IBM Support

AIX Memory usage: 100% used, filecache and paging

How To


Summary

How to check whether the system is memory over-committed, more memory is needed or it can be reduced.

Objective

A common concern is the amount of memory being used, since by default AIX uses all the available memory: it is normal to see almost 100% of
real memory being used, but it does not necessarily mean the system
is over-committed and more memory is needed.

Steps

Memory in AIX is managed by VMM, Virtual Memory Manager, that works with pages, a fixed-size block of data.
There are fundamentally two types of pages on AIX:

  • Working storage pages (Computational memory)
  • Permanent storage pages (Non-Computational memory)

Working storage
Working storage pages are pages that contain volatile data (in other words, data that is not preserved across a reboot).
On other platforms, working storage memory is sometimes referred to as anonymous memory.
Examples of virtual memory regions that consist of working storage pages are:

  • Process data
  • Stack
  • Shared memory
  • Kernel data

When modified working storage pages need to be paged out (moved from memory to the disk), they are written to paging space;
working storage pages are never written to a file system.

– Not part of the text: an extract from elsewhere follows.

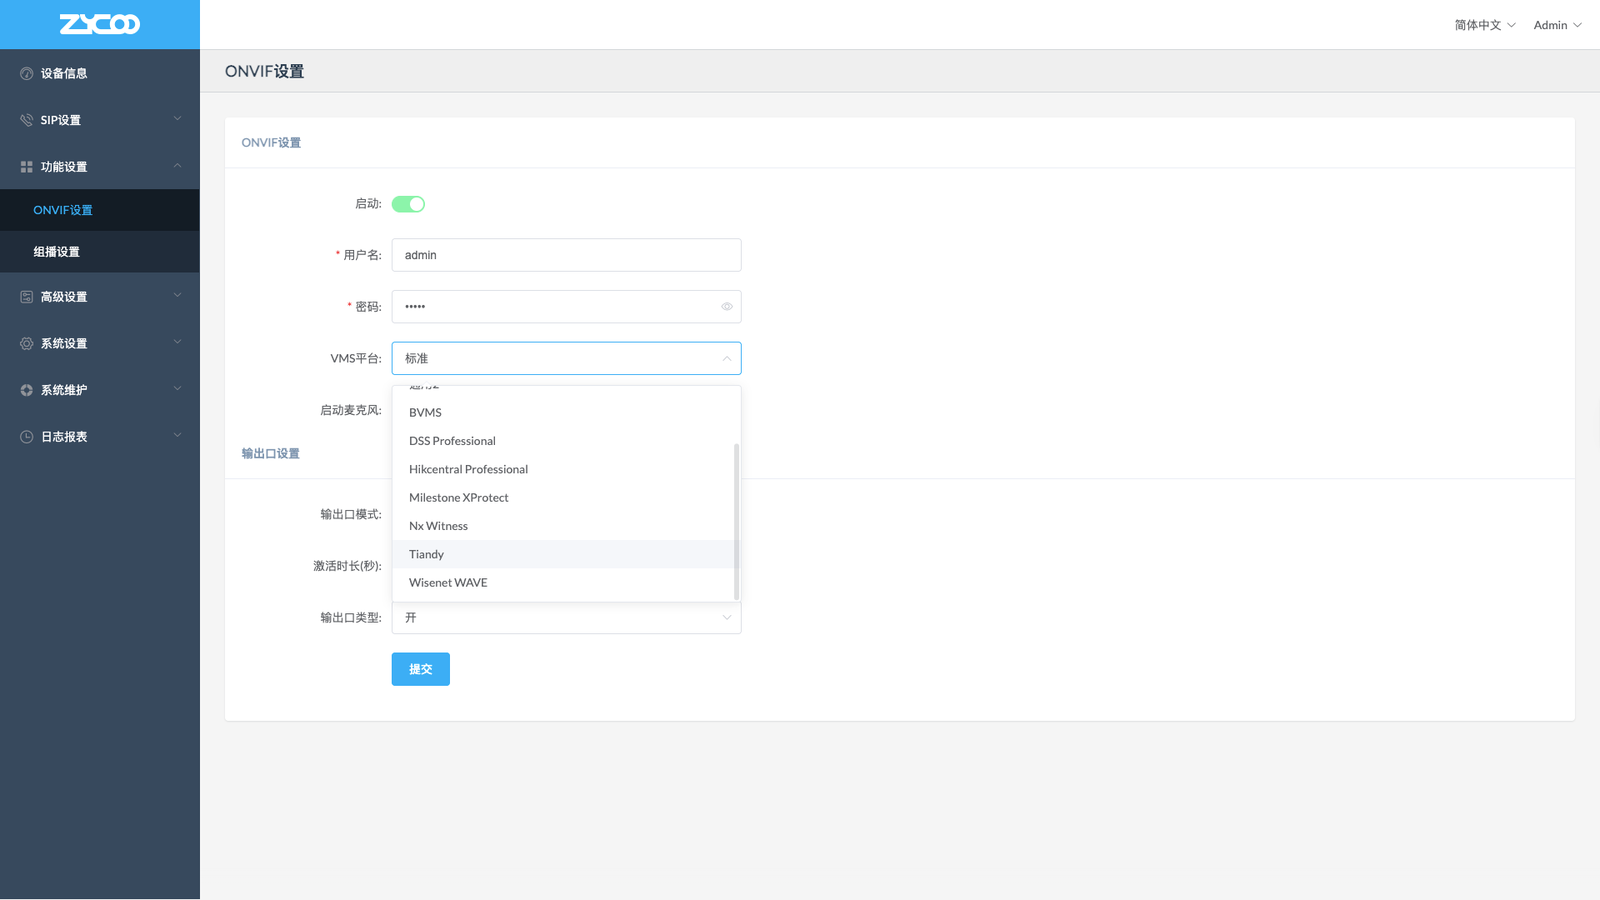Select Milestone XProtect from the list
1600x900 pixels.
pyautogui.click(x=459, y=498)
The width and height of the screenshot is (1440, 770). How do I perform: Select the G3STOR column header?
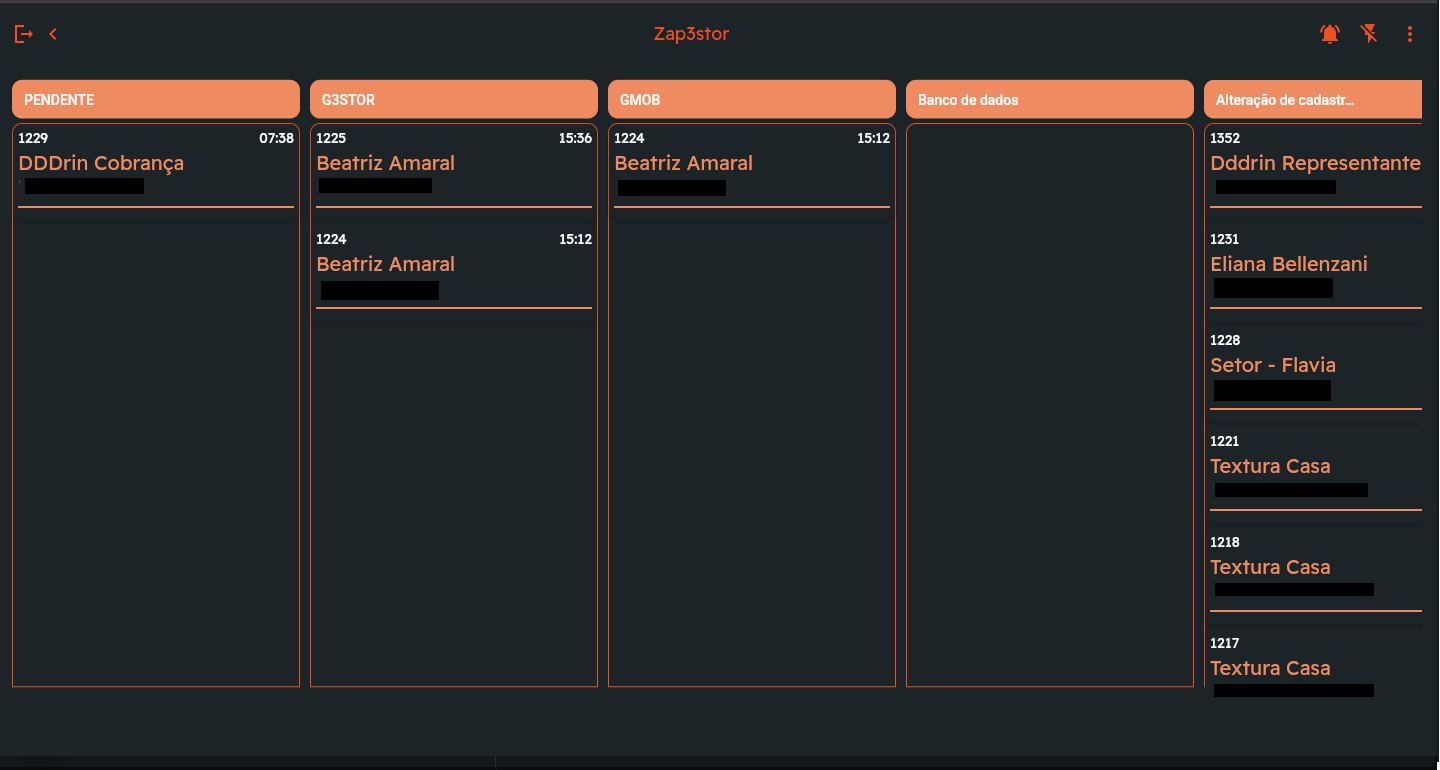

When a process exits, the system releases all of its private working storage pages.
Thus, the system releases the working storage pages for the data of a process and stack when the process exits.
The working storage pages for shared memory regions are not released until the shared memory region is deleted.

Permanent storage
Permanent storage pages are pages that contain permanent data (that is, data that is preserved across a reboot).
This permanent data are file data, so permanent storage pages are just pieces of files cached in memory.
An unmodified permanent storage page can be released without being written to the file system, since the file system contains a pristine copy of the data; when a modified permanent storage page needs to be paged out (moved from memory to disk),
it is written to a file system.

For example, if an application is reading a file, the file data is cached in memory in permanent storage pages.
These permanent storage pages are unmodified, meaning that the pages were not modified in memory.
So, the in-memory permanent storage pages are equivalent to the file data on the disk. When AIX needs to free up memory, it can just "release" these pages without having to write anything to disk.
If the application did writes to the file instead of reads, the permanent storage pages would be "modified," and AIX would have to flush the pages to disk before releasing the pages.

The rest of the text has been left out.